## Extrait
>>>>

Chaque semaine, nous vous proposons un extrait d'un «cas pédagogique» du Centre de cas de HEC Montréal: la description en contexte d'une situation réelle d'entreprise qui suscite des interrogations et une réflexion sur certains aspects de la gestion.

Timpson est une entreprise familiale britannique fondée en 1865. Elle est actuellement dirigée par la quatrième (John) et la cinquième génération (James) de Timpson. Pendant plus d'un siècle, l'activité principale de Timpson était la fabrication et la vente de chaussures. Au fil du temps, la réparation de chaussures a pris de plus en plus d'importance, au point d'évincer la fabrication et la vente de chaussures. D'autres services ont été ajoutés peu à peu tels que la réparation de montres, la coupe de clés, la gravure et le service de serrurier mobile. Timpson est donc principalement une entreprise de services.

Timpson, c'est la petite boutique du coin à l'échelle nationale. Avec ses 3000 employés et ses 850 boutiques en Angleterre, en Écosse, au Pays de Galles et en Irlande du Nord, Timpson est la référence en matière de commerce au détail au Royaume-Uni. Malgré les tempêtes et les crises, l'entreprise est prospère et rentable, et ce, selon les dires de John Timpson, grâce à «l'approche Timpson».

L'Upside Down Management

John Timpson a donné un nom à son style de gestion: l'Upside Down Management. Le service à la clientèle est la base de l'Upside Down Management. Chez Timpson, le client passe toujours en premier. Les gens travaillant directement dans les boutiques sont considérés comme étant les plus importants de l'entreprise, car ce sont eux qui ont un contact direct avec les clients et, par conséquent, ils doivent avoir la liberté d'agir afin de les satisfaire. Par exemple, n'importe quel employé dans une boutique peut dépenser jusqu'à 500 £ (800 $ CAN) pour régler une plainte d'un client sans demander la permission à quiconque. Par ailleurs, les prix proposés aux employés des boutiques sont flexibles. Les employés ont la liberté d'offrir des rabais lorsqu'ils jugent opportun de le faire. Les gérants des boutiques ont carte blanche quant au stock dans leur boutique afin de répondre aux besoins des clients.

<<<<

## Consigne
Modifiez l'extrait sur l'entreprise Timpson en le reprenant à partir de «Timpson est une» et jusqu'à «entreprise de services.», avec «la gravure» remplacé par «l'affûtage». La liste qui suit n'est pas nécessaire pour ce travail.

## Lignes de données
>>>>

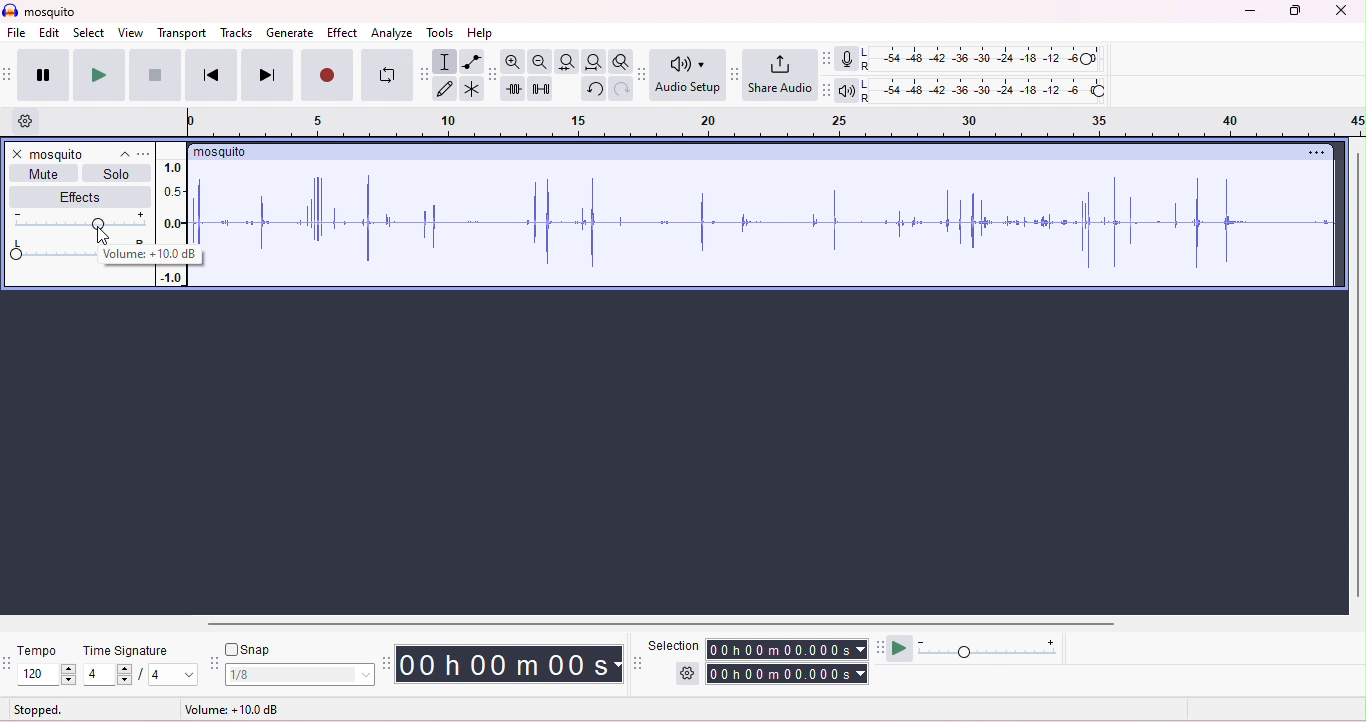  I want to click on options, so click(1316, 153).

<<<<

## Corrigé
Timpson est une entreprise familiale britannique fondée en 1865. Elle est actuellement dirigée par la quatrième (John) et la cinquième génération (James) de Timpson. Pendant plus d'un siècle, l'activité principale de Timpson était la fabrication et la vente de chaussures. Au fil du temps, la réparation de chaussures a pris de plus en plus d'importance, au point d'évincer la fabrication et la vente de chaussures. D'autres services ont été ajoutés peu à peu tels que la réparation de montres, la coupe de clés, l'affûtage et le service de serrurier mobile. Timpson est donc principalement une entreprise de services.